Jordan ... need to work with the grain of decennial liability.

STUART JORDAN* elaborates on the intricacies of decennial liability, highlighting that contractors and architects need to be well aware of the extent to which they are liable for defects in buildings.

It’s sometimes a shock to overseas construction people working in the Middle East, to find out the real extent of liability for latent defects – that is, defects in buildings that were not apparent at the time of completion.

The big issue is, of course, decennial liability, which is a statutory feature across the Gulf although its exact form differs between countries. Almost everyone has heard of decennial liability and understands it, correctly, to be something which lasts for 10 years following completion.

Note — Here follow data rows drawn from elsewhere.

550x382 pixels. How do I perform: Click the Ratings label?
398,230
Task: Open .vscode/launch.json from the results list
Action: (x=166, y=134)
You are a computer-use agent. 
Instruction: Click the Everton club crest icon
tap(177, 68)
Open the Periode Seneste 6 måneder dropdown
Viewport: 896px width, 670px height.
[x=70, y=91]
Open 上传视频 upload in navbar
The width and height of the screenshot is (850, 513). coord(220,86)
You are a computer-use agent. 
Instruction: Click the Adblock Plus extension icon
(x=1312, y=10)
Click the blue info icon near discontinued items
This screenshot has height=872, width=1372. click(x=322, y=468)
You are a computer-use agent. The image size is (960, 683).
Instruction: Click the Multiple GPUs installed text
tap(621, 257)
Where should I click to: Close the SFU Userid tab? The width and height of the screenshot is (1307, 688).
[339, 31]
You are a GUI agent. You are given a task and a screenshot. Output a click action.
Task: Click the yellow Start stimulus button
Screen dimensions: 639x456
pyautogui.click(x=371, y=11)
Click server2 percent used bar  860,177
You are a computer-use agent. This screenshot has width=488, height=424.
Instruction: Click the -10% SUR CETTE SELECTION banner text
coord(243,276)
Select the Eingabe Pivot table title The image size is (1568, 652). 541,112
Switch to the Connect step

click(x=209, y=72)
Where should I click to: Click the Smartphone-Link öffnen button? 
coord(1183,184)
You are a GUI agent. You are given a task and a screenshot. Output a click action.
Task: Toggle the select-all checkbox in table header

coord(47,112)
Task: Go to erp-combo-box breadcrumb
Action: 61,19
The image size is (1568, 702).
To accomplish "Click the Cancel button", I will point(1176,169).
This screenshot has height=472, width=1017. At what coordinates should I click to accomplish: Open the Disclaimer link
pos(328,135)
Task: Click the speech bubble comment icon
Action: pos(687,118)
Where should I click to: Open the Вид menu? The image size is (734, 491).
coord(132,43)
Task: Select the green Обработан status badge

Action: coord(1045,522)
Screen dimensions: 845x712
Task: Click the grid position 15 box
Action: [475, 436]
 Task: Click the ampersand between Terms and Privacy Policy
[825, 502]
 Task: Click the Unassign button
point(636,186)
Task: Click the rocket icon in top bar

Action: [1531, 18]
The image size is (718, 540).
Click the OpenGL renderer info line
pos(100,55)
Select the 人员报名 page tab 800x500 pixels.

Many people in the industry don’t look any further than that, taking the view that it isn’t anything different or more onerous than the position elsewhere, under contracts which provide for lengthy processes for defects correction and in countries where there are long periods of contractual limitation of actions.

In the UK, for instance, a party is “on the hook” for any breach of contract (including latent defects) for either six or 12 years after completion, depending on how the contract was executed, at least if “close-out” of liability isn’t expressly agreed in a different way. It’s easy to conclude: 10 years is less than 12 in the UK (or 15 in UAE), so what’s the problem?

The problem is that decennial liability works in a different way; it isn’t limited to instances of breach of the relevant design and construction contracts and it doesn’t only place liability on those in breach.

It is an example of “strict liability”, that is, if it happens, you pay regardless of the fault. Also, a claim can be brought within three years of discovery of the defect – so that’s a potential 13 years. All this is a scary prospect for people brought up on the idea that they will always stay out of trouble if they keep to the contract and reach close-out of contractual liability. Outside of the contract, there have always been other potential risks of exposure to liability but the idea of negligence, as a non-contractual wrong, is now closely reflected in contractual obligations; for instance, to design with skill and care, or to build in line with good practice. Generally, the risks are all pretty much in the contract.

Given that decennial liability is so different from contract liability, the most noticeable aspect is that the contracts still generally deal with issues of breach, defects, defects correction and liability in the same way as they do everywhere else.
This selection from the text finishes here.